結論を出すのはわたしにとって大変なことだった。何を買うか決めるのに毎週30分もかかった。選択肢がたくさんあり、どれも同じように魅力的だった。では、なぜ無作為にどれかをつかむことにして、時間を浪費するのをやめなかったのだろうか。それは今も不思議だ。そのころのわたしはお菓子売り場にあるものなら全部好きだった。だから適当にお菓子をひとつかみして家に帰るようにしていれば、もっと簡単だったはずなのだが。
わたしは最近、同レベルの良い選択肢の中から何かを選択するのに苦労するのは、6歳の子供だけではないと知った。ビュリダンのロバとITプロフェッショナルも、同じ問題を抱えている。
ビュリダンのロバというのは、14世紀のフランスの哲学者ジャン・ビュリダンにちなんで名付けられたパラドックスだ。これは、「完全に合理的なロバから等距離のところに同じ量の同じようにおいしい干し草を置くと、ロバは餓死する」というものだ。それはなぜか。2つの選択肢の間に実質的な違いがないため、ロバはどちらを先に食べるか迷い続けるからだ。
ビュリダンのロバのパラドックスはばかげていると思われるかもしれないが、この種の行動例はどの年齢層の人々にもよく見られる。特に目立つのが専門家だ。こんな状況を考えてみよう。ある問題を解決する必要があり、3つの解決策がある。それぞれの解決策は同じ結果をもたらすが、各解決策の中身はかなり違っている。どの解決策にも明確な優位点はないが、それぞれチーム内の別のメンバーに支持されている。しかし、チームは1つの解決策を選択しなければならない。この場合、チームはどんな行動を取るだろうか。
チームは文字通りコインを投げて、表か裏かによって解決策を決めることになるかもしれない。
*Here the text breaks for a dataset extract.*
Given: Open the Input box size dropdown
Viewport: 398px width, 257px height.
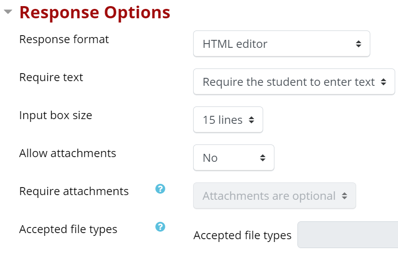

しかも、部外者が介入しなければ、そうしてプロセスが進むこともまずないだろう。理由は単純だ。往々にして当事者には、物事の「差異」と「優劣」の間の区別がつかないからだ。各解決策がもたらす結果が非常に近いことから、当事者は解決策を選びあぐねる。そして選択の手掛かりとして、解決策のさまつな部分の中に目立つ特徴を探し始める。
差異と優劣を区別する
こうした問題を避けるには、意思決定のスピードを常に意識するとよい。問題を議論するために進捗が落ちたら、選択肢間の違いが本当にそれほど重要なのかどうか自問してみるべきだ。どの解決策でも目的の結果を実現できる場合は、自分の解決策に固執することなく、ほかの解決策のどれかを後押しするのが賢明だ。あるいは、どの解決策も同じように有効だと指摘した上で、どの解決策が「最も人に説明しやすいか」「最も上司の受けがいいか」など、別の観点から解決策を選ぶ方法を提案するという手もある。